Source Development

Two Source Types

Config-Driven (no Python required)

Create a YAML file in Config/sources/active/config_driven/configs/:

display_name: "Example News"
base_url: "https://example.com/"
category: tech
rate_limit: 1.0

article_selectors:
  - ".headline a"
  - "h2.title a"

content_selectors:
  - ".article-body"
  - "article .content"

image_processing:
  max_image_size_mb: 5

media:
  download_pdfs: false
  max_pdf_size_mb: 10

That’s it. Run capcat list sources to confirm it’s discovered, then capcat fetch example-news --count 5.

Custom Source (Python)

Use when you need comment integration, authentication, or non-standard scraping.

Create Config/sources/active/custom/<name>/source.py:

from capcat.core.source_system.base_source import BaseSource

class MySource(BaseSource):
    def __init__(self, config=None):
        super().__init__(config)
        self.name = "mysource"
        self.display_name = "My Source"

    def discover_articles(self, count=30):
        # Return list of Article objects
        pass

    def fetch_article_content(self, article):
        # Populate article.content, article.title, etc.
        pass

    def fetch_comments(self, comment_url, article_title, article_folder_path):
        # Optional. Called automatically if article.comment_url is set.
        pass

Rate Limiting

All sources must use EthicalScrapingManager for HTTP requests. Never call session.get() without rate limiting:

from capcat.core.ethical_scraping import get_ethical_manager

manager = get_ethical_manager()
manager.enforce_rate_limit("example.com", 0.0, min_delay=self.config.rate_limit)
response = self.session.get(url)

For sites where robots.txt allows access, use request_with_backoff() for automatic 429/503 retry.

Validate

capcat fetch mysource --count 5 --html

Check the output in News/mysource/ for content, media, and any errors in the log.

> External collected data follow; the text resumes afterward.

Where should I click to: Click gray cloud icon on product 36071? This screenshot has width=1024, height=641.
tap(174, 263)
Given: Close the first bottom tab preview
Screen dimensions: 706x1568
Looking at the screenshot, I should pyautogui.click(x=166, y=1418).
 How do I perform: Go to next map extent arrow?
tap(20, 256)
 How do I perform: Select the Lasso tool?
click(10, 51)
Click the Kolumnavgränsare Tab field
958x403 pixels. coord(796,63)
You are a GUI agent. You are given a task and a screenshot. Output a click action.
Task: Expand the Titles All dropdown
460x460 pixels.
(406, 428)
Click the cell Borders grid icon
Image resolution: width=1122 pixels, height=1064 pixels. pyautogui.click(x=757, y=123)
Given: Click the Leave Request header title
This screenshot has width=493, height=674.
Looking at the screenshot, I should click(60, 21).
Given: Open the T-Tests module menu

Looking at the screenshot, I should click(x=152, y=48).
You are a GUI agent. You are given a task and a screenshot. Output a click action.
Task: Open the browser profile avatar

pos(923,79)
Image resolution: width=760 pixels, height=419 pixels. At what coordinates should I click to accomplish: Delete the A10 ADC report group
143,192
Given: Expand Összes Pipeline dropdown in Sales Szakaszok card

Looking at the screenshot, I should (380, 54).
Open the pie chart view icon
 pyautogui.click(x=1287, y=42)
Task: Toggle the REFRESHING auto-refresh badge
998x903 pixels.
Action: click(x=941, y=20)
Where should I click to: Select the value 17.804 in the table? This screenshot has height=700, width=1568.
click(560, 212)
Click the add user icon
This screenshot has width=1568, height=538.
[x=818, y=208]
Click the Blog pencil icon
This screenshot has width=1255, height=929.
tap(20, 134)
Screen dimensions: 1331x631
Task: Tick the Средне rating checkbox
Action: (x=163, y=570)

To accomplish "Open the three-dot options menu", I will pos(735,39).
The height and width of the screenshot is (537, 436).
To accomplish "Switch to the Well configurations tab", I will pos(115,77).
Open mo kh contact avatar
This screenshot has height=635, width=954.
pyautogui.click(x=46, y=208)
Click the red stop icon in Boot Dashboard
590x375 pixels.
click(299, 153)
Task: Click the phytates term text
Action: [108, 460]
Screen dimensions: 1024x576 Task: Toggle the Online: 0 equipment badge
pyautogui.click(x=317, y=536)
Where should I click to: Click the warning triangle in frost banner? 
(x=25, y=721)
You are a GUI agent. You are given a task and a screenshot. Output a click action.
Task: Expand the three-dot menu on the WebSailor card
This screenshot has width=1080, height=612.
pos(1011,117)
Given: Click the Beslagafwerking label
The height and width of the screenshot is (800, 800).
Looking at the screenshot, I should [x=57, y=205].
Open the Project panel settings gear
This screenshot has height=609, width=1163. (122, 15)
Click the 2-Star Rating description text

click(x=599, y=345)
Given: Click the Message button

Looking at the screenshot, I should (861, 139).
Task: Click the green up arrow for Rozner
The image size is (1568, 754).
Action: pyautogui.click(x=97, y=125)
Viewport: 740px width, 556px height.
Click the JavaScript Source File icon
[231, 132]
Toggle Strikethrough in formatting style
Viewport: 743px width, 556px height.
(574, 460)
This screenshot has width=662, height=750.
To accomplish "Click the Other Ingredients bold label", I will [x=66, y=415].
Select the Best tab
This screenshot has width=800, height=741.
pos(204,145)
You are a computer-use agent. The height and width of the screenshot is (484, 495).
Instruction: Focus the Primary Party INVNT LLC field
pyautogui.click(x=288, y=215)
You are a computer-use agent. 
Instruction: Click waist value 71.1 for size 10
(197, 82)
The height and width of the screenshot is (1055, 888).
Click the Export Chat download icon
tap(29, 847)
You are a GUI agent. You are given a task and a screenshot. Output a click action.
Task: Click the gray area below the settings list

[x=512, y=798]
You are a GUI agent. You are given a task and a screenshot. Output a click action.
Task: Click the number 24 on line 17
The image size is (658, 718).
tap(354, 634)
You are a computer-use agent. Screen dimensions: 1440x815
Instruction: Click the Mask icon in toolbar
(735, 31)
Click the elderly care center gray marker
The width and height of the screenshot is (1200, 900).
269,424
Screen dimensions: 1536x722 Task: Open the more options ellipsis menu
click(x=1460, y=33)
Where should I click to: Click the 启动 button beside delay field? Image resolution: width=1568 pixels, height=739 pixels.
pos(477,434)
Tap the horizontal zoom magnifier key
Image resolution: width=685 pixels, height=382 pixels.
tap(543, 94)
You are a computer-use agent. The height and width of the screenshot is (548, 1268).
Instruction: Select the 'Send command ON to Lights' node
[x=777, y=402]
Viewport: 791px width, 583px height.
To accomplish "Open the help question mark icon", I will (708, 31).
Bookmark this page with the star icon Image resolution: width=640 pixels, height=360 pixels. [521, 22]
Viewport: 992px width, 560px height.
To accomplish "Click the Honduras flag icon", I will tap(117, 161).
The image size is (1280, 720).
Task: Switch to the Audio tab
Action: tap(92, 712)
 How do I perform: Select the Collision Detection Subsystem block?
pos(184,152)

Config-Driven YAML Reference

Key Required Description
display_name yes Human-readable name shown in TUI
base_url yes Root URL of the site
category yes tech, science, news, etc.
rate_limit no Seconds between requests (default: 1.0)
article_selectors yes CSS selectors for article links
content_selectors yes CSS selectors for article body
image_processing.max_image_size_mb no Per-source image size cap in MB (default: 5)
media.download_pdfs no Override global PDF setting
media.max_pdf_size_mb no Per-source PDF size cap

Testing Your Source

# Unit tests
cd ~/capcat && source venv/bin/activate && pytest tests/unit/ -q

# Acceptance test against live site
capcat fetch mysource --count 10